* _DATA TO USE_
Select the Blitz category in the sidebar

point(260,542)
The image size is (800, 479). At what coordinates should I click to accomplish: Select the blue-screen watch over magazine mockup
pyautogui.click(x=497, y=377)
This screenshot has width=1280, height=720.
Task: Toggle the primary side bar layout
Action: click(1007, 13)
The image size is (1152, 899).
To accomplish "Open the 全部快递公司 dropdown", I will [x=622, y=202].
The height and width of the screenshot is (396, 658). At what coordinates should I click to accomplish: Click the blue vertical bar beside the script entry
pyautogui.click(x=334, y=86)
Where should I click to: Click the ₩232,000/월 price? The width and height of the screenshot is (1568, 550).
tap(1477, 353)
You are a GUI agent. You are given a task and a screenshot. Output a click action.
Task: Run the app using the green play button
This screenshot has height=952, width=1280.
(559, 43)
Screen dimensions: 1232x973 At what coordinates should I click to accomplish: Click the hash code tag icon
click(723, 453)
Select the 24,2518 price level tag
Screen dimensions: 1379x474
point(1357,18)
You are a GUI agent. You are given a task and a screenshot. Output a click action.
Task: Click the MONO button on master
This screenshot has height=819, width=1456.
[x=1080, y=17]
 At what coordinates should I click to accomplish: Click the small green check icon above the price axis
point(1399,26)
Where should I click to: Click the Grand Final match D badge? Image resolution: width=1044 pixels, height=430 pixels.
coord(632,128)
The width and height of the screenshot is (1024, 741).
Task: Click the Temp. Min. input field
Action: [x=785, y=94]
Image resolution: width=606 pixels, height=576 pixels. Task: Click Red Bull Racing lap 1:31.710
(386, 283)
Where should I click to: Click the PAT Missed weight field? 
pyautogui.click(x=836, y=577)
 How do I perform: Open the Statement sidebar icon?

* _WHAT IS NEEDED_
Copy the records above verbatim, from the line with "The image size is (1152, 899)." up to and including the line with "tap(1477, 353)".

* _RESULT OF THIS EXERCISE_
The image size is (1152, 899).
To accomplish "Open the 全部快递公司 dropdown", I will [x=622, y=202].
The height and width of the screenshot is (396, 658). At what coordinates should I click to accomplish: Click the blue vertical bar beside the script entry
pyautogui.click(x=334, y=86)
Where should I click to: Click the ₩232,000/월 price? The width and height of the screenshot is (1568, 550).
tap(1477, 353)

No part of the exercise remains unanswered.